→ **Sección del documento**
<<<<

Metáfora Casillas

Deambulaba Casillas por el área como lo que era: el capitán de una metáfora del desastre perfecto; de un equipo que como el país al que representa ha vivido por encima de sus posibilidades. De una burbuja inflada que ha estallado en un segundo dejando a todos desnudos frente a una realidad no prevista y no deseada.
Iba y venía Casillas por el campo como Juan Carlos I por el palacio: viejo, cansado, desanimado, aburrido, con la cadera quebrada, apoyado en unas muletas cibernéticas y en las portadas de Hola. Hola hizo creer a Casillas que la grandeza que se otorga en el ámbito de la farándula basta por sí misma para seguir siendo grande también sobre el césped.
Vivía la selección española hasta el viernes como vivía España hace unos años: cautiva de un pasado reciente en el que se tocaba el cielo, pero ajena a una Historia que demuestra que al pueblo ibérico le ha ido por lo general más mal que bien, como su fútbol, pese a que los futbolistas de la selección, como los gobernantes, han vivido más bien que mal. Actuaba la selección como actuaba España antes de la crisis: negociando 720.000 € por cabeza como premio a la inevitable victoria mientras la afición estaba a punto de experimentar en sus carnes el mayor desastre jamás vivido. 
Empezó ganando España el partido como ganaba antes en la vida. Con un penalti inexistente que no hacía más que insuflar ánimos a los españoles y aire a la burbuja. Y el primer gol en contra llegó como un mal menor, como un contratiempo superable, como una arena en el zapato que puede sacudirse sin interrumpir el paseo.
Cuando la crisis se hizo evidente, estaba España en el segundo tiempo empatando a unos y convencida de que aquello se podía ganar sin el menor esfuerzo. Confiaba en su inercia, en su buena estrella y en su cortísima trayectoria victoriosa. Luego todo se derrumbó. 
Salía el portero demasiado pronto o demasiado tarde, quedando siempre a medio camino, medía mal sus pasos, corría en la dirección equivocada y miraba a todas partes buscando una solución fuera del terreno de juego. En el Hola, acaso. Los compañeros del capitán actuaban en consecuencia: perdían una a una cada batalla y se iban borrando de la contienda como una España en demolición se borró del mapa justo antes de caer en el abismo económico, social y anímico. Comprendieron que nunca resolverían ese partido y miraban asustados a Casillas confiando en que al menos, como antaño, entregara al país algunas intervenciones gloriosas que evitaran el desastre. Eso no sucedió. Casillas supo en algún momento del partido, quizá durante alguno de los dos últimos goles, que ya no es más que una caricatura de su pasado. Como España.

>>>>

→ **Datos de origen**

<<<<

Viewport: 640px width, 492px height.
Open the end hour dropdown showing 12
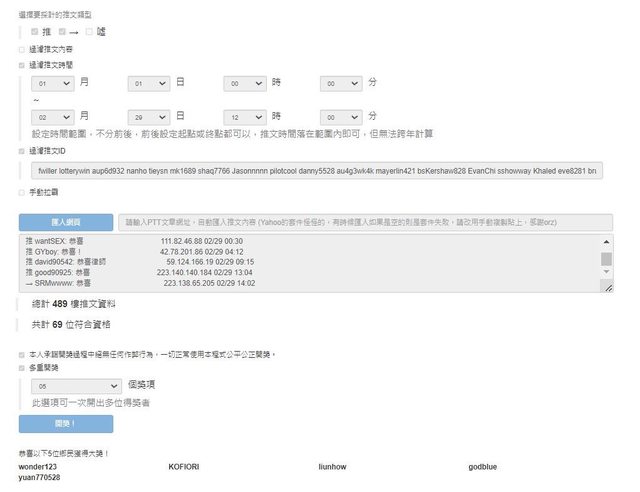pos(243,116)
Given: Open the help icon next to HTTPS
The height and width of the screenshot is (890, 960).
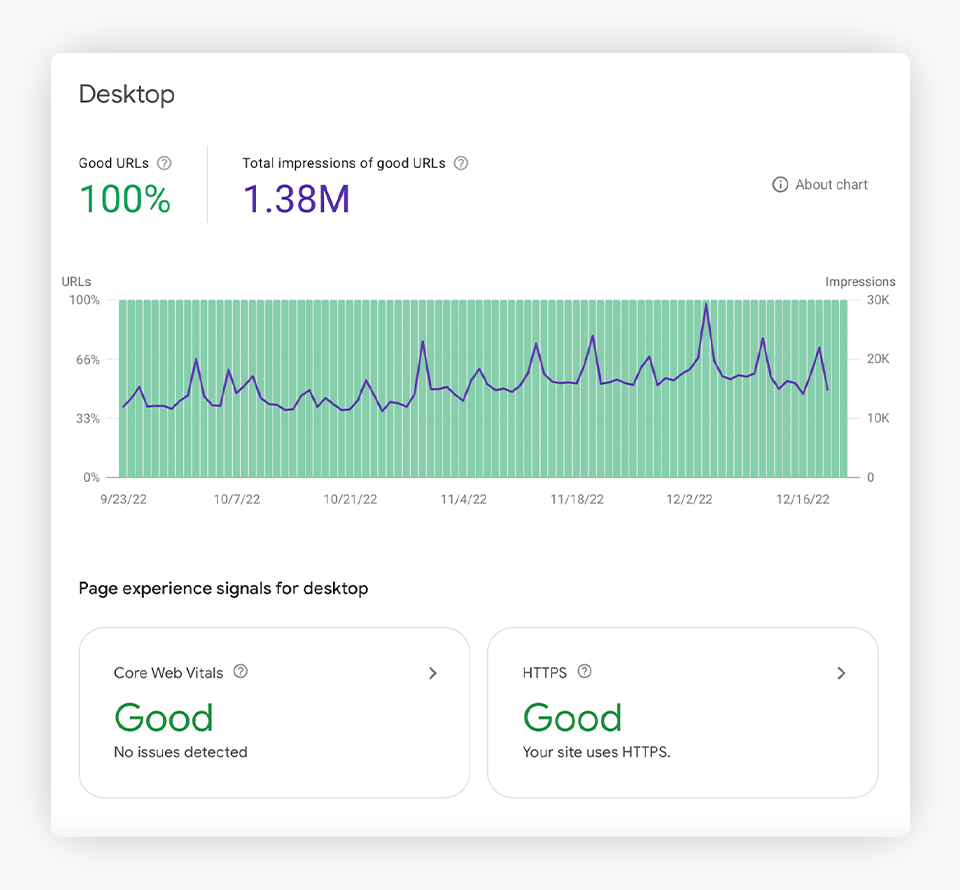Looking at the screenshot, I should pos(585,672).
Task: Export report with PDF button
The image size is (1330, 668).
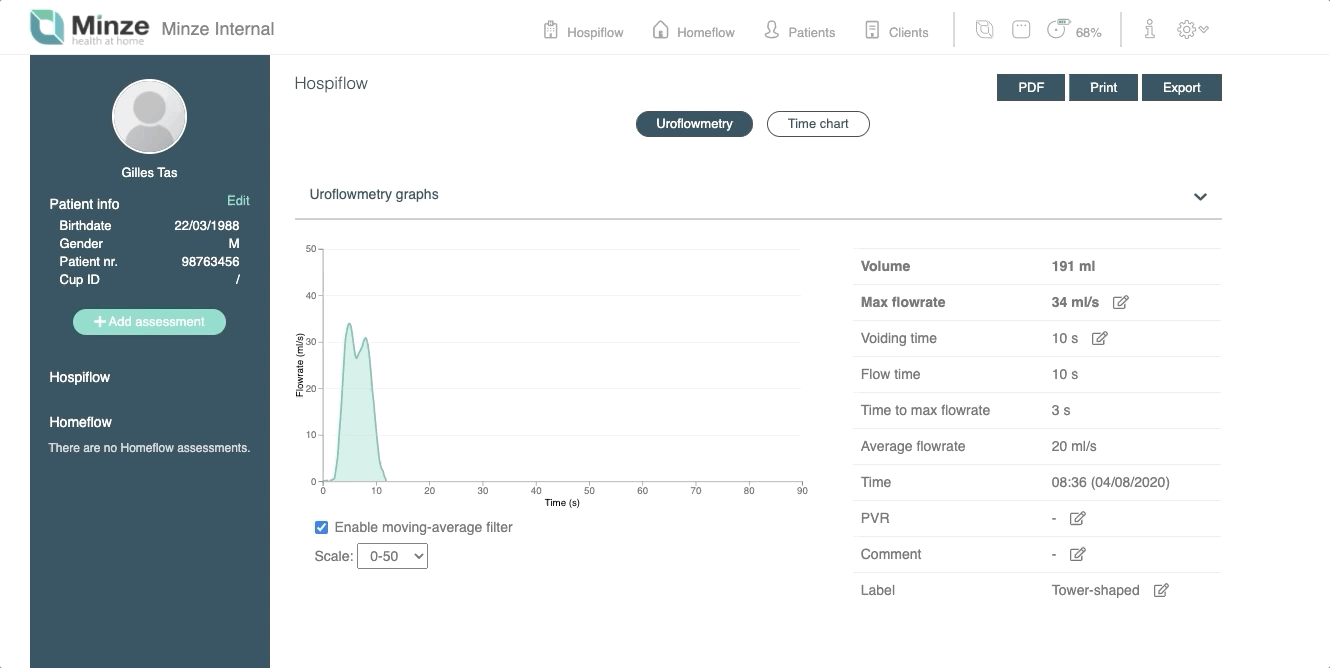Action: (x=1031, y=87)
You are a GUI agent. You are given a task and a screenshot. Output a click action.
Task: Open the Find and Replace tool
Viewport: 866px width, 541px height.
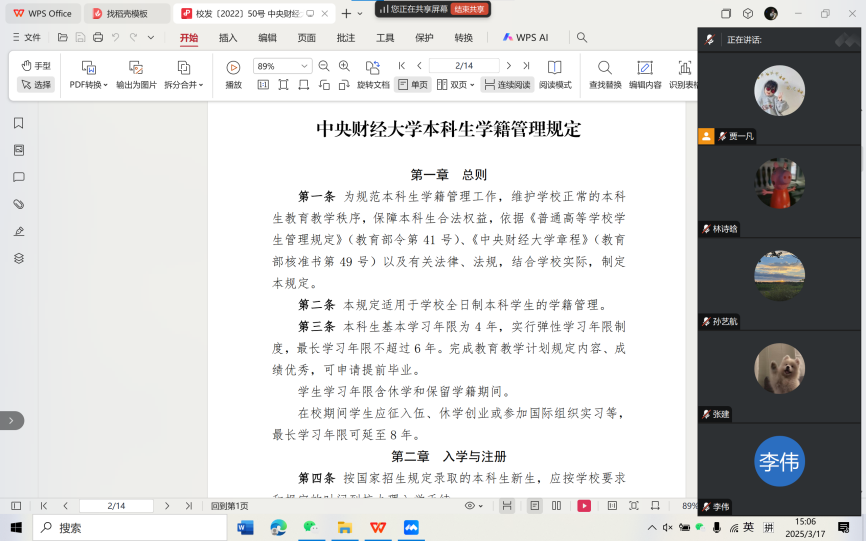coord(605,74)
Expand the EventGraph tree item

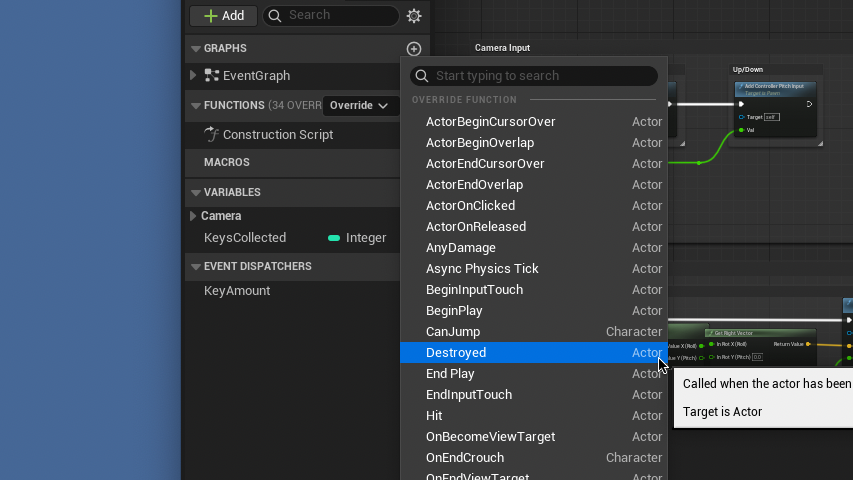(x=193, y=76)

>>>>

→ **Objetivo del ejercicio**
Transcribe el texto sobre Casillas entre "Deambulaba Casillas por" y "y no deseada.", ambos incluidos, cambiando "burbuja" por "pompa".

→ **Resultado del ejercicio**
Deambulaba Casillas por el área como lo que era: el capitán de una metáfora del desastre perfecto; de un equipo que como el país al que representa ha vivido por encima de sus posibilidades. De una pompa inflada que ha estallado en un segundo dejando a todos desnudos frente a una realidad no prevista y no deseada.